## [INSTRUCTIONS FOR THE TASK]
Continue the text about the Woodland Trust's new visual identity, starting after its final sentence.

Creature creative director Josh Dando says the approach focused on the desire to reach a wider demographic, as well as foregrounding that for those concerned about climate change, the Woodland Trust, which “strongly believes that trees can make an impact”, are a “worthy cause to get behind”.
A suite of assets was created to provide coherence, but also flexibility, “to appeal to an older generation, but to be able to add a bit of colour, vibrancy, and life”, Dando says, adding that “the climate change edge of Woodland Trust’s work definitely needed a bit more spikiness”.
Included in the wide range of touchpoints – physical and digital campaigns, website, membership materials, a magazine and more – are protest placards. The Woodland Trust already had these, says Creature senior designer Flo Levene, but “we wanted to pare it back to feeling like a proper protest poster instead of feeling overly branded”.
The existing oak leaf logo and signature green were kept but are complemented by an expanded colour palette of three core greens, and seasonal bright and dark hues. The bright colours and contrasts, says Tim Green, Creature head of design, mean that “when people scroll on social media, they instantly capture what the Trust is trying to say”.
Andes, an existing Woodland Trust typeface, is also used, but now just in capital letters for the headline text, Dando says. Visually it “has a nod to protest posters and activism”, Levene says, “but has soft, playful accents, like the curves on the ‘c’s and ‘g’s”.
Sub-headings and quotes use serif font Woodland Bold, while Andes Book is used for body copy to help with legibility and accessibility.

## [DATASET CONTENT]
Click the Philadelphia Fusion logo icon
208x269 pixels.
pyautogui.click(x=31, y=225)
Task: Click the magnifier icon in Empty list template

## [RESULT BELOW]
A key aspect of the branding is people-centric photography: “having people the focus as much as the woodland behind them”, Levene says, which she describes as “a really unexpected approach for the Woodland Trust”. They “[look] as if they’re making a stand within the environment”, she says. “Making eye contact with the camera”, Dando adds, “you know they’re there for a purpose”.
Yet the brand is still “born from the forest” Green says, with a new leaf pattern offering a recognisable asset alongside the logo. The design team developed prints with the leaves, Green says, achieving “a nice relief just using ink”, to be used in bold colour combinations.
A campaign film, Plant More Trees, directed by Em Cole at 1stAveMachine and narrated by actor and Woodland Trust supporter Tom Hollander is being rolled out. It shows “the various things that trees can do for us in our lives – from the day-to-day romantic woodland walk, all the way up to ‘do you prefer it when your belongings aren’t floating in three foot of floodwater’”, Dando says.
While Kirkpatrick says the Trust is confident of the approach taken, he says the measure of its success will be “have we got a more representative supporter file equivalent to the national population?”